SharePoint servers under attack through CVE-2019-0604

CVE-2019-0604, a critical vulnerability opening unpatched Microsoft SharePoint servers to attack, is being exploited by attackers to install a web shell.

CVE-2019-0604

The web shell allows them to achieve continuous access to the system and, potentially, to the internal network on which it resides. According to the Canadian Centre for Cyber Security, researchers have identified compromised systems belonging to the academic, utility, heavy industry, manufacturing and technology sectors.

About CVE-2019-0604

SharePoint is a web-based collaborative platform that integrates with Microsoft Office. SharePoint Server is installed on the IT infrastructure of organizations that seek greater control over SharePoint’s behavior or design.

“A remote code execution vulnerability exists in Microsoft SharePoint when the software fails to check the source markup of an application package. An attacker who successfully exploited the vulnerability could run arbitrary code in the context of the SharePoint application pool and the SharePoint server farm account,” Microsoft explained in February 2019, when it first released patches for the flaw.

“Exploitation of this vulnerability requires that a user uploads a specially crafted SharePoint application package to an affected versions of SharePoint.”

The vulnerability was unearthed by security researcher Markus Wulftange. He reported it to Microsoft via Trend Micro’s Zero Day Initiative and released technical details and PoC exploit code in March, a day after Microsoft re-released the initial security update because the exploit still worked despite the initial patch.

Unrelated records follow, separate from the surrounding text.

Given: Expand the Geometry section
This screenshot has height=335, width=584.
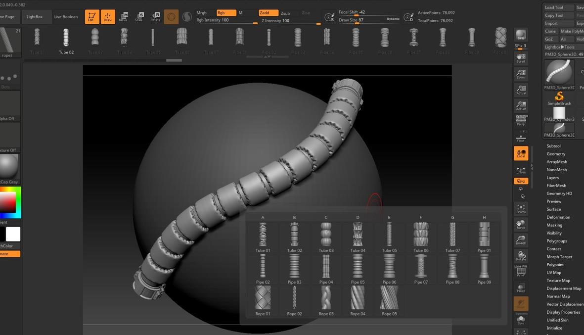Looking at the screenshot, I should [556, 154].
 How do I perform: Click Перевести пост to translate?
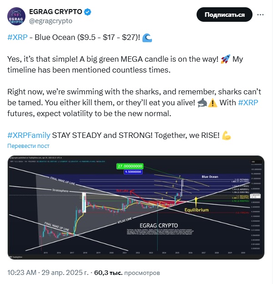(x=29, y=146)
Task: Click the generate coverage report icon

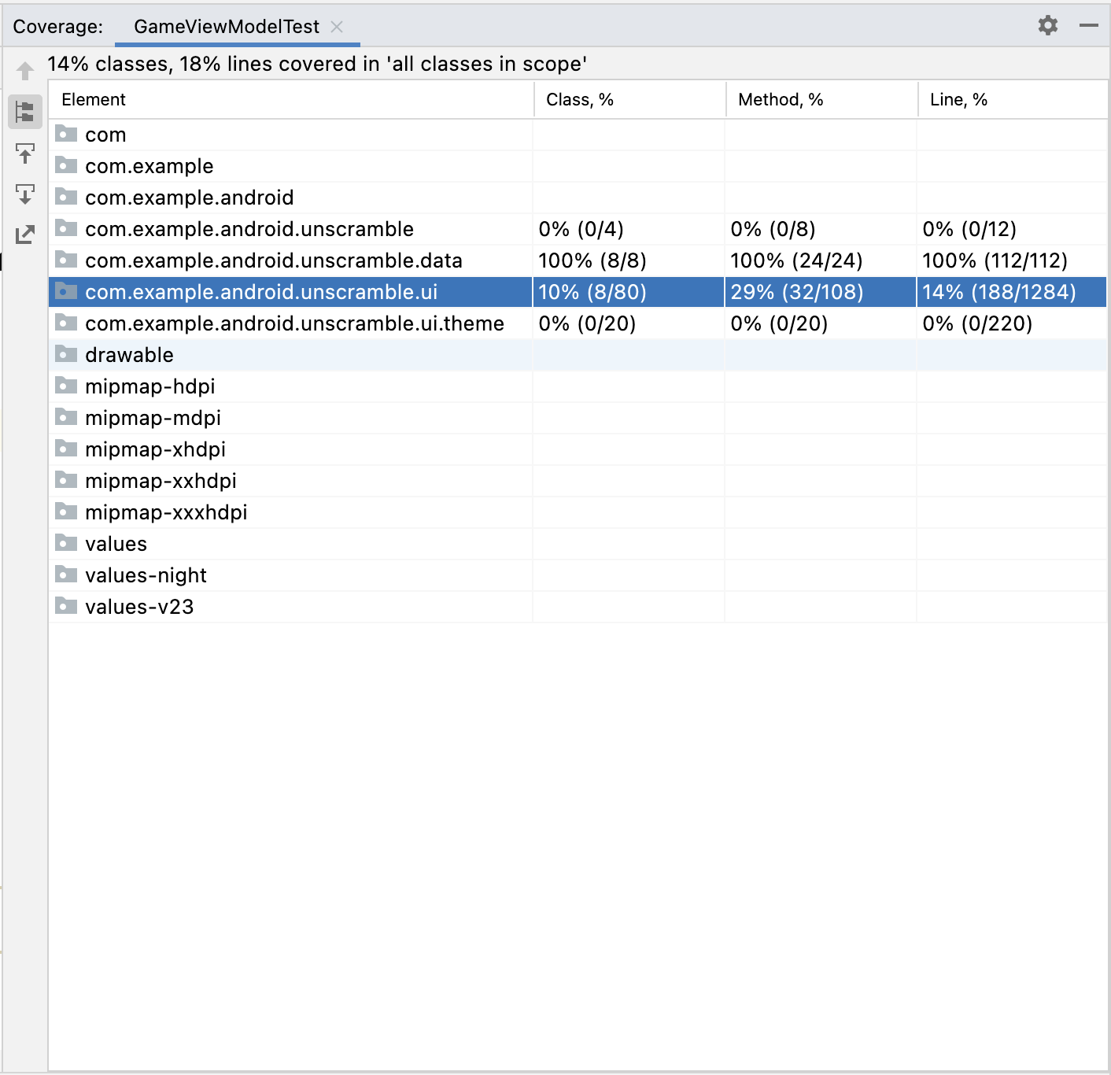Action: tap(25, 235)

Wulftange’s PoC was followed by other PoCs published made publicly available via GitHub and Pastebin. Also, Microsoft widened the list of affected software in late April, and it now looks like this:

  • Microsoft SharePoint Enterprise Server 2016
  • Microsoft SharePoint Foundation 2010 Service Pack 2
  • Microsoft SharePoint Foundation 2013 Service Pack 1
  • Microsoft SharePoint Server 2010 Service Pack 2
  • Microsoft SharePoint Server 2013 Service Pack 1
  • Microsoft SharePoint Server 2019.

The attacks

The Canadian Centre for Cyber Security released an alert about ongoing attacks exploiting CVE-2019-0604 to deliver the China Chopper web shell on April 23 and advised administrators to implement all the patches made available by Microsoft.

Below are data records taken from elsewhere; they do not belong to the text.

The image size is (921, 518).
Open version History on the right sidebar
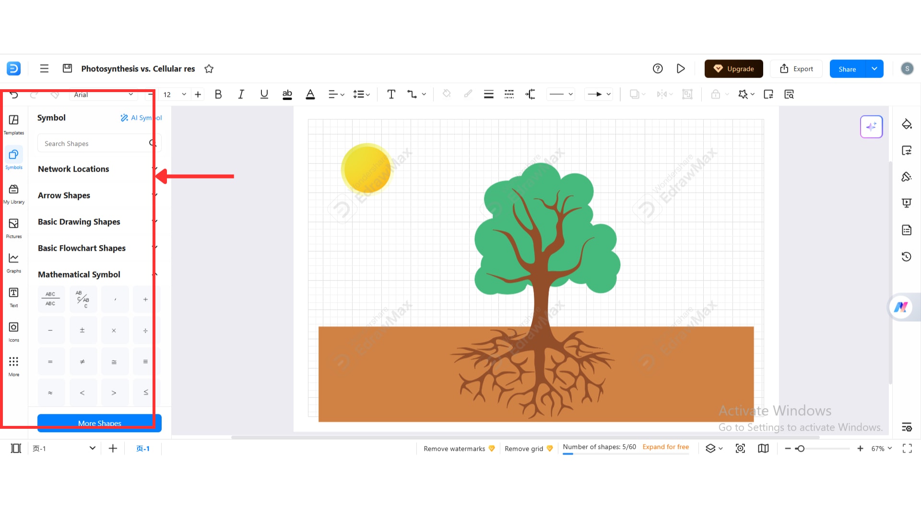click(907, 257)
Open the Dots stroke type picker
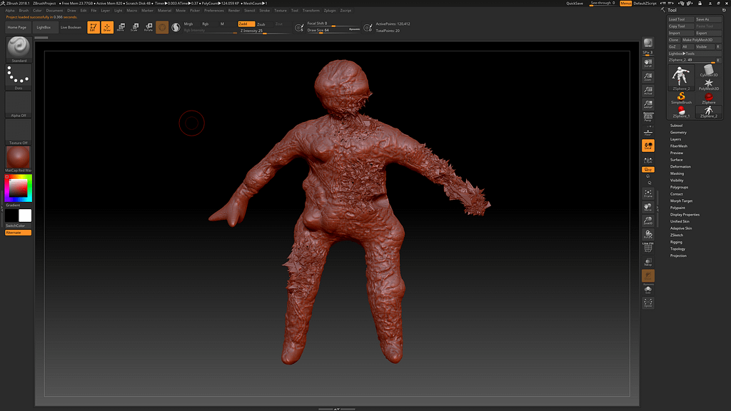Image resolution: width=731 pixels, height=411 pixels. pos(18,76)
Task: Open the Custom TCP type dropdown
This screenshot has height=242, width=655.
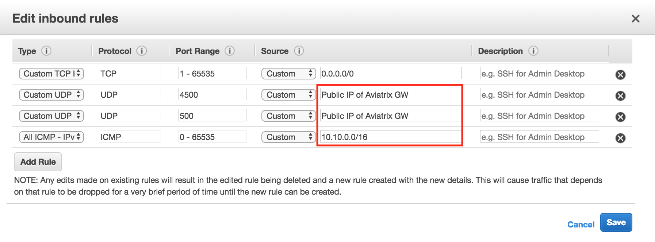Action: point(51,74)
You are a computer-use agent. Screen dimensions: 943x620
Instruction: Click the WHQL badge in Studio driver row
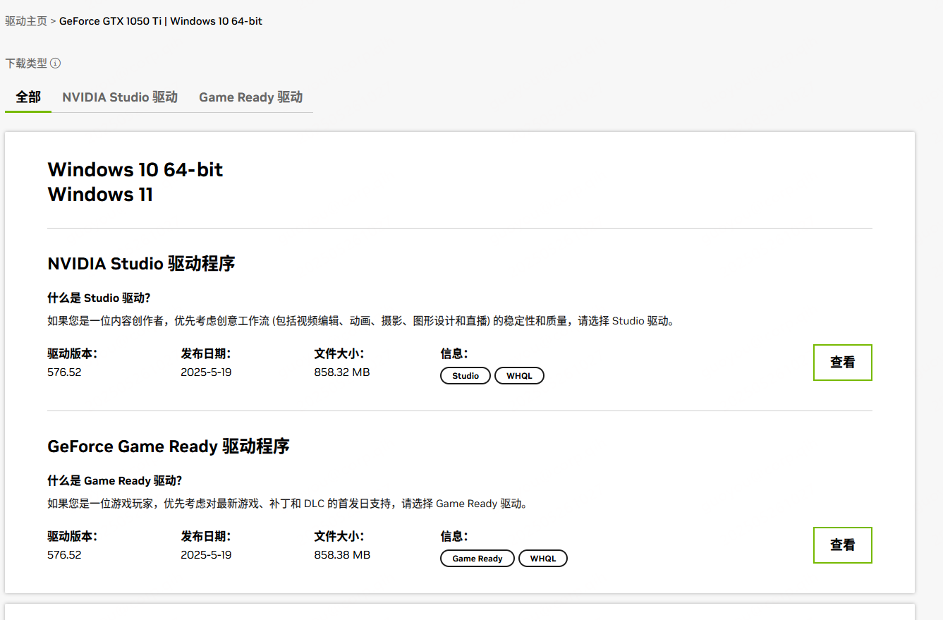pos(519,376)
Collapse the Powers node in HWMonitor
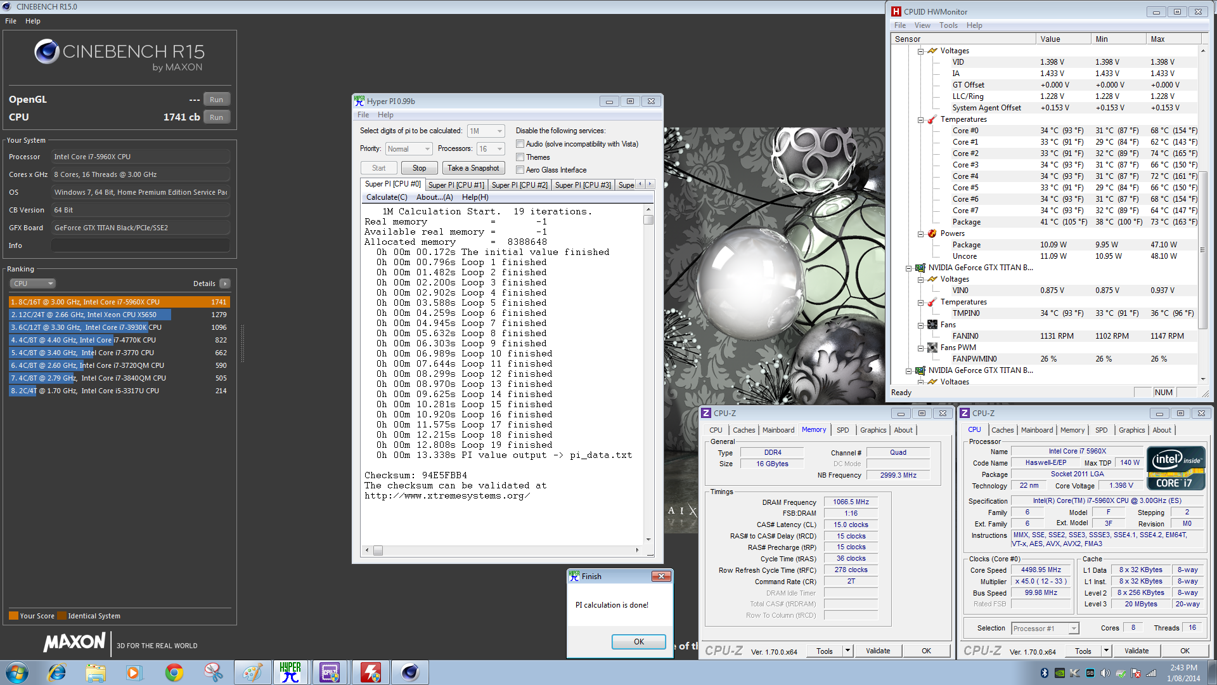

“If a SharePoint instance serves strictly as an on-premises solution, ensure that the server has no exposure to the Internet,” the organization noted.

The Saudi Cyber Security Centre and AT&T Alien Labs have also seen and are warning about attacks involving the exploitation of the flaw to deliver the same web shell / backdoor.

“It’s likely multiple attackers are now using the exploit. One user on Twitter has reported that they have seen exploitation from the IP address 194.36.189[.]177 – which we have also seen acting as a command and control server for malware linked to FIN7,” AT&T Alien Labs researcher Chris Doman noted.

It is expected, as time goes by, that less tech-skilled criminals will get their hands on the exploits that now seem to be wielded by those who have managed to repurpose the PoC exploits and make them work. So, if your organization is running a SharePoint server on premises and you haven’t yet secured it, now is high time to do it.

UPDATE (MAY 29, 2019, 3:42 a.m. PT):

Palo Alto Networks’ Unit 42 says APT 27 (also known as Emissary Panda) leveraged CVE-2019-0604 to load the China Chopper webshell onto SharePoint servers at two Government organizations in the Middle East.